Glasgow School of Art is helping revolutionise the textile industry with a radical fabric-printing method.

The school has just taken charge of state-of-the-art equipment that will expand the horizons of designers and manufacturers as well as research staff and students.

Lindsay Taylor, head of the GSA's department of textiles, said: "Any image you can get on to a computer screen, you can print. You can print images from digital cameras. It's as simple to have 32 million colours as it is to have one, which gives incredibly subtle effects you could never get by other means."

There are just four Stork Amethyst Digital Production Printers in the world, and only one in the United Kingdom. It comes to the college courtesy of a £661,000 research development grant from the Scottish Higher Education Funding Council. Shefc has given the GSA the three-year funding for a research centre for digital imaging and prototyping in printed textiles, but once that funding runs out, the centre must raise £500,000 annually to keep it running.

Until now, digital printing has been very expensive and slow in comparison with traditional mass-production printing. But the Stork machine can print 350m of fabric a day.

The machine prints on natural fabrics: cotton, silk, wool, linen, viscose (made of cellulose pulp), and velvet. At present, companies spend huge sums of money on sampling small swatches of fabric, each of which has to be screened separately. There is the additional downside of noxious chemicals to coat and strip the screens, but the GSA technology is green. There is virtually no effluent from the textile inks, which are sprayed at pressure through very fine nozzles.

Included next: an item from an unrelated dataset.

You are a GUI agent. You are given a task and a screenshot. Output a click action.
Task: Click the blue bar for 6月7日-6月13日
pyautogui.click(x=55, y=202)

Creating the high-resolution fabric images will cost between £35 and £50 a metre.

The centre's priorities include exploring the implications of new technology for design, and developing innovative, cost-effective product prototypes for industry.

The GSA academics are likely to provide the innovative thrust, although inspiration is also expected to come from the students.

"The manufacturers from Holland are very interested in seeing what the students do. Students' instincts are to subvert technology and use it for things for which it was not originally designed," Ms Taylor said.

The college anticipates being inundated with applications for its MPhil in design, to be launched in September 2002. This could lead to a boost for entrepreneurship, with graduates setting up their their own manufacturing businesses rather than going into existing companies.

"The Scottish textile industry is so beleaguered, and we can do our bit to start the turnaround," Ms Taylor said.

Because there is no minimum print run, there is likely to be interest from smaller companies, interior designers and even individuals.

"There is a possibility of customising fabric, since it only requires some basic skills in [Adobe]Photoshop. There is a lot of potential for people designing their own fabric, perhaps even putting their summer holiday snaps on it."